Sponsored by the European Union’s Media programme, Cartoon Movie is neither a fair nor a festival – rather, it is an opportunity for makers, producers and distributors to meet over pitching sessions with the hope of bringing films to life and to a screen near you.

Thsi year 56 projects were selected, including a growing number of films aimed at teenagers and adults.

Cartoon Movie director Annick Maes talked to euronews about the new trends in the animation film industry: “The tendency this year is that we have a lot of projects which target adults – this is very new. A third of the projects are for adults. We see that there is a change in public, in generation. We have a generation that’s coming from (video) games and comic books and that is also interested in animation.”

Seven years in the making, ‘Another Day of Life’ is based on the book of the same name by Polish reporter Ryszard Kapuściński. It tells of his experience during the Angolan Civil War in 1975. Helmed by Spanish filmmaker Raúl de la Fuente and Polish director Damian Nenow, the film is currently in production and is expected to be released next year.

“We never wanted to illustrate the book or make a film exactly as the story in the book,” explained Damian Nenow. “It was always about Kapuściński changing from a reporter to a writer. From the very begining, ‘Another Day of Life’ was to be a hybrid format film, a mixture of animation and live action. It’s more like a puzzle, where both layers complement each other.”

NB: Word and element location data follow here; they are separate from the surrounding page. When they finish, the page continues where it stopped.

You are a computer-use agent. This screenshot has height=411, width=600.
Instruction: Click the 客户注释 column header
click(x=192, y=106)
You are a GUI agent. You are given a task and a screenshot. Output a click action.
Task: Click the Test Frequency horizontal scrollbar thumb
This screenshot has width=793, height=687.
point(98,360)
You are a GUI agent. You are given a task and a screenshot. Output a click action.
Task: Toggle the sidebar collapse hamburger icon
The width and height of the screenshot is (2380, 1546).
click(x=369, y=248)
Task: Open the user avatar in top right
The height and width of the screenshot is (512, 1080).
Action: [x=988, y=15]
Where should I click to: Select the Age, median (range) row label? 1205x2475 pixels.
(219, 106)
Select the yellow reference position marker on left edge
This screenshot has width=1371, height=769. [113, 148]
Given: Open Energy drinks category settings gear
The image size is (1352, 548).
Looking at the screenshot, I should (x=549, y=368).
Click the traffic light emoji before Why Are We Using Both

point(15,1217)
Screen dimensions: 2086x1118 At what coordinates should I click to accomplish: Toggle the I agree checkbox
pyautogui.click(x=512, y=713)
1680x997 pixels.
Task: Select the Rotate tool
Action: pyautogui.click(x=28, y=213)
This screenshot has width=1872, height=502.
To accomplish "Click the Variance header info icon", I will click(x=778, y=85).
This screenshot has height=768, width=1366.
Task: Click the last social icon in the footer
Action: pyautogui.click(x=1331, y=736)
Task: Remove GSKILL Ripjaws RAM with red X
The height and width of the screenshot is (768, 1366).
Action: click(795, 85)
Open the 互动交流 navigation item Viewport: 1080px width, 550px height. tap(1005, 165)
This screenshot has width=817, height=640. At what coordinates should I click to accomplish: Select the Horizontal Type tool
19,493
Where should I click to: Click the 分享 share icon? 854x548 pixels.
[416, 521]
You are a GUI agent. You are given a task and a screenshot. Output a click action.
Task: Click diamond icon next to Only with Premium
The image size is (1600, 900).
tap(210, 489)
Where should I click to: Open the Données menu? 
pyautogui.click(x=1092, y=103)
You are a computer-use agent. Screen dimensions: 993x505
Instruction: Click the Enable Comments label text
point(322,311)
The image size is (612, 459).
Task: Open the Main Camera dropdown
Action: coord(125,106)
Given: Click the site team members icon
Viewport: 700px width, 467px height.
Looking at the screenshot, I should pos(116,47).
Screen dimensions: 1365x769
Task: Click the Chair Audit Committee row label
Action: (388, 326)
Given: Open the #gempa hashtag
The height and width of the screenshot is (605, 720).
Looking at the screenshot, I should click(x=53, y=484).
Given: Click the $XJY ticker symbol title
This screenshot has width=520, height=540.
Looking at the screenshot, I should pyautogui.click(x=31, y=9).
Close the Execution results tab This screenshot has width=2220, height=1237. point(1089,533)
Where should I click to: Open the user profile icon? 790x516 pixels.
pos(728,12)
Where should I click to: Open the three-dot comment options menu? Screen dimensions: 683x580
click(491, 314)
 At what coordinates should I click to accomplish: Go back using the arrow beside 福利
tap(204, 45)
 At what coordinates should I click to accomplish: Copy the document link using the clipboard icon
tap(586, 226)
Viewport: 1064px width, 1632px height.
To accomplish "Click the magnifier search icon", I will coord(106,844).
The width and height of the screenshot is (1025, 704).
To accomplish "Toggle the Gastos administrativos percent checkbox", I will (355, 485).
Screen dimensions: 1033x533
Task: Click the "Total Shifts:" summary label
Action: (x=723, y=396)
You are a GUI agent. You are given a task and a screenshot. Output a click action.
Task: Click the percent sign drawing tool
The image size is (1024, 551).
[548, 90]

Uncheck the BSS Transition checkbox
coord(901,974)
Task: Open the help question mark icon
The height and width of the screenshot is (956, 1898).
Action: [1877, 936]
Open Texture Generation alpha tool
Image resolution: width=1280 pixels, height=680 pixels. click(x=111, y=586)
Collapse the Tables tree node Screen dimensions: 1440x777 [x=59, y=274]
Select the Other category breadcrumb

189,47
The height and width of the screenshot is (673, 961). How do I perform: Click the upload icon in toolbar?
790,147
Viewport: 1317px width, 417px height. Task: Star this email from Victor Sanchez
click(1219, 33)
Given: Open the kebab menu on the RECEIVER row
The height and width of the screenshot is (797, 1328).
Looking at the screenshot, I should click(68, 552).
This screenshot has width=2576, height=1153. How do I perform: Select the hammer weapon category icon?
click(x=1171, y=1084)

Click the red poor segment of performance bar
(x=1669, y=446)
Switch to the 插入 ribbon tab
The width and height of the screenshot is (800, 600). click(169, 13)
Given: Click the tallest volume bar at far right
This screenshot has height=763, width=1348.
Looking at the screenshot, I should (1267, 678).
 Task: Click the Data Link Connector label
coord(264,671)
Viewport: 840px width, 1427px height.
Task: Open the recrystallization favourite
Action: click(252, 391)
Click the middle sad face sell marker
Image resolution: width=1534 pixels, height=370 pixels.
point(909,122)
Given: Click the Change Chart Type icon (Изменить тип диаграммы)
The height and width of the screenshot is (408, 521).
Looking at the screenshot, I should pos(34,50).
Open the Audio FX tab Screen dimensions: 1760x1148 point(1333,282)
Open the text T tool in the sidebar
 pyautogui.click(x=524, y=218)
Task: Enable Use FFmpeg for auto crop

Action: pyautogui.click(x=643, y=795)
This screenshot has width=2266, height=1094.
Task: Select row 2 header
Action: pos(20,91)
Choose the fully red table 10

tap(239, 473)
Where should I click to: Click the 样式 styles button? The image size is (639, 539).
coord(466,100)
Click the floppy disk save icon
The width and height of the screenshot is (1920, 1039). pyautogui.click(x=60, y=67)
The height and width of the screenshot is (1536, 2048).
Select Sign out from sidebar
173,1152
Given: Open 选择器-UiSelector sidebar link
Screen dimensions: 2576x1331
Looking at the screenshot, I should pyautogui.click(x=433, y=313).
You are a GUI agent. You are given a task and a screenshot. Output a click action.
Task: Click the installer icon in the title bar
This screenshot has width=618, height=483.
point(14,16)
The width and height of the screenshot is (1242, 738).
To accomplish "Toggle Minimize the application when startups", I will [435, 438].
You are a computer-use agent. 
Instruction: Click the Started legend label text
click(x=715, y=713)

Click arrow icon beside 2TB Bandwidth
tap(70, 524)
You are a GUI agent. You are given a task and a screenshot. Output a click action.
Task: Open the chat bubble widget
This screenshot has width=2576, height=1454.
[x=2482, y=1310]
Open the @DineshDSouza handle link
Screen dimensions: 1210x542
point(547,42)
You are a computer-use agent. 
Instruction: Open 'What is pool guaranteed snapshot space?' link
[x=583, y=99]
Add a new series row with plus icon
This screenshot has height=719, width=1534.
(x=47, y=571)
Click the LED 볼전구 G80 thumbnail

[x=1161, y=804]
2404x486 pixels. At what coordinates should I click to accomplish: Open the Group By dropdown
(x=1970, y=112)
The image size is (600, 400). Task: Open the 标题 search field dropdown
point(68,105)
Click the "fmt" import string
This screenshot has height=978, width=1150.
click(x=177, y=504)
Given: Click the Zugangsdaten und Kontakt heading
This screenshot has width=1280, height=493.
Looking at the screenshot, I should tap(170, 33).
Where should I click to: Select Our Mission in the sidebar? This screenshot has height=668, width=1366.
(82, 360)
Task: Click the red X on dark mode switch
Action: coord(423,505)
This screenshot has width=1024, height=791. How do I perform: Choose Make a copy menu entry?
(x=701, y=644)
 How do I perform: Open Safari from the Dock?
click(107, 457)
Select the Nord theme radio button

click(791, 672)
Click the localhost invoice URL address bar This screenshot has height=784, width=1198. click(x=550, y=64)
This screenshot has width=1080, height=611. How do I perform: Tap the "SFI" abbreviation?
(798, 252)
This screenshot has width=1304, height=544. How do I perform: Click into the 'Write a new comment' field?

One of the two completed films shown at this year’s Cartoon Movie was ‘Extraordinary Tales’ by Spanish filmmaker Raúl García. Already out in the US, the film is seeking further distribution in Europe.

It is a collection of five stories based on Edgar Allan Poe’s famous writings about obsession, guilt, madness and torment: “Terror is somehow visceral, something that animation can translate very well thanks to its capacity to distort and transform reality,” said director Raúl García. “We need to further explore the animation market for this kind of movie, it’s true that there are more and more films targeting adults and not just children.”

Currently in production, ‘Loving Vincent’ is an ambitious project – it is the world’s first feature-length painted animation. Every frame is an oil painting on canvas and the film has required the work of 60 artists on set in Poland.

With a plot based on the 800 letters left behind by Vincent Van Gogh, ‘Loving Vincent’ is directed by Dorota Kobiela and British filmmaker Hugh Welchman, who travelled to Lyon to promote it.

“Dorota Kobiela, who is the main writer and director at the project, she was a painter and then she discovered animation, fell in love with animation and around that time she was reading the letters of Vincent Van Gogh,” he told euronews. “She thought his story was so beautiful, so extraordinary, that she wanted to bring his paintings to life to tell his story in a film and in that way she could combine her love of painting and her love of animation.”

Among the 750 participants at this edition of Cartoon Movie were also the Canadian makers of ‘Amoeba’, a project still in development which is seeking distributors in Europe, and the creators of ‘The Journey of the Elephant Soliman’, a 3-D animated adventure set in 16th century India. Produced in Germany, it is aimed at a younger audience and set to be completed in 2018.

Since it started back in 1999, Cartoon Movie has helped fund more than 250 projects and has become the most important co-production forum for the European animation industry.